BEGIN SUPPLIED MATERIAL
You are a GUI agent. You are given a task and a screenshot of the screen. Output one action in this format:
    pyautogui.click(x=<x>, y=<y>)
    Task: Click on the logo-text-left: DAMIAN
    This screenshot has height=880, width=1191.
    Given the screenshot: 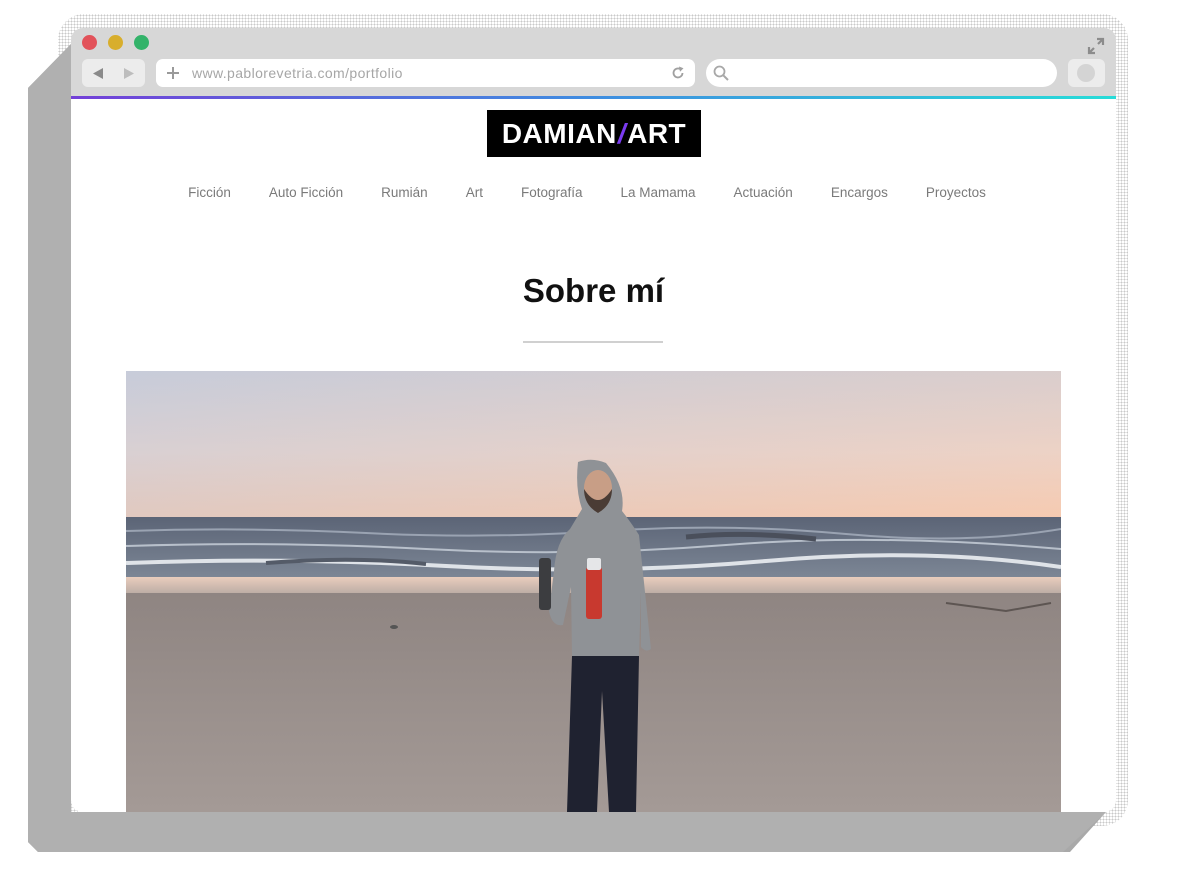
END SUPPLIED MATERIAL
### EXERCISE
Convert the material above into a JSON list of strings, one string per line, with blank lines omitted. Leave the picture out of the output.

### TASK ANSWER
[
  "You are a GUI agent. You are given a task and a screenshot of the screen. Output one action in this format:",
  "    pyautogui.click(x=<x>, y=<y>)",
  "    Task: Click on the logo-text-left: DAMIAN",
  "    This screenshot has height=880, width=1191.",
  "    Given the screenshot: "
]